Parmesan Roasted Cauliflower & Chicken Sheet Pan Dinner
INGREDIENTS:
2 small heads cauliflower, cut into 1-inch florets
¼ cup + 2 teaspoons avocado oil or extra virgin olive oil, divided
4 boneless skin-on chicken breasts
4 sprigs fresh thyme
½ cup freshly grated parmesan cheese, plus more for serving
1 tablespoon unsalted butter
Zest from 1 lemon
3 tablespoons toasted pine-nuts
1 tablespoon lemon juice
Kosher salt & pepper
DIRECTIONS:
Preheat oven to 425°F.
On a large 10x15 or 12x18 sheet pan or large 9x12 baking pan, toss the cauliflower with ¼ cup avocado oil and ½ teaspoon salt, and ¼ teaspoon freshly ground pepper.
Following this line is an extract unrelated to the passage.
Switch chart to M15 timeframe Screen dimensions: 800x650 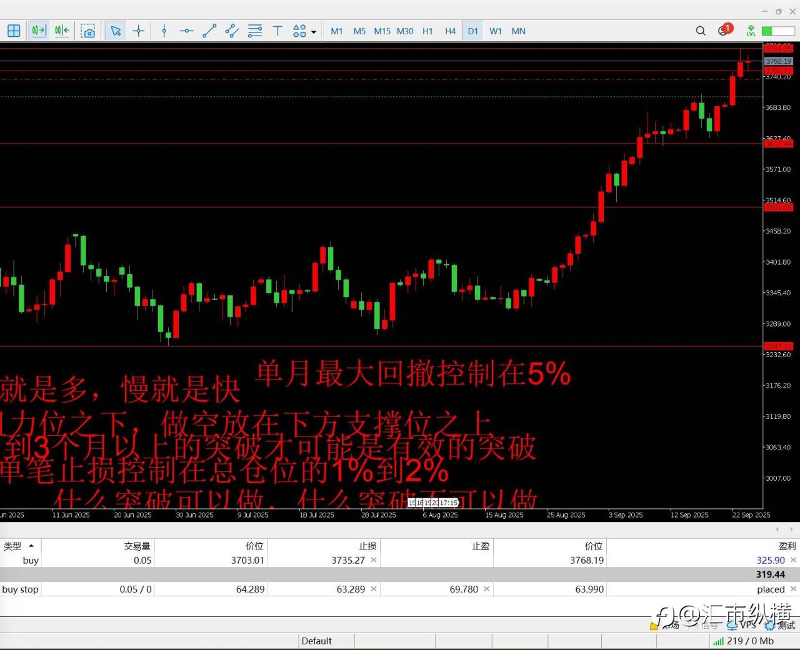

Spread the cauliflower out into an even layer, add the fresh thyme sprigs, and roast for 25 minutes on the bottom rack, tossing every 10 minutes to help the cauliflower evenly brown.
Meanwhile, if serving with pasta, bring a large pot of water to boil.
While the cauliflower roasts, heat a large skillet over medium heat (I use a cast-iron skillet). Rub the skins of the chicken with the 2 teaspoons avocado oil and sprinkle with a few pinches each of salt and pepper. Place the chicken skin-side down on the hot pan and cook until the skin is golden brown and crispy, 5-7 minutes. Transfer to a plate, skin-side up until the cauliflower is ready.
Pull the cauliflower out of the oven and toss with parmesan, butter, and lemon zest. Nestle the chicken into the cauliflower so it rests on the bottom of the pan with cauliflower all around. Return the pan to the oven and roast for 20-25 minutes longer until the chicken registers 165°F.
If serving with pasta, cook the pasta according to the instructions, then toss with butter, olive oil, lemon juice, and parmesan. Set aside for serving.
When the chicken is done, toss the cauliflower with lemon juice and sprinkle with pine nuts. Serve the chicken and cauliflower over pasta.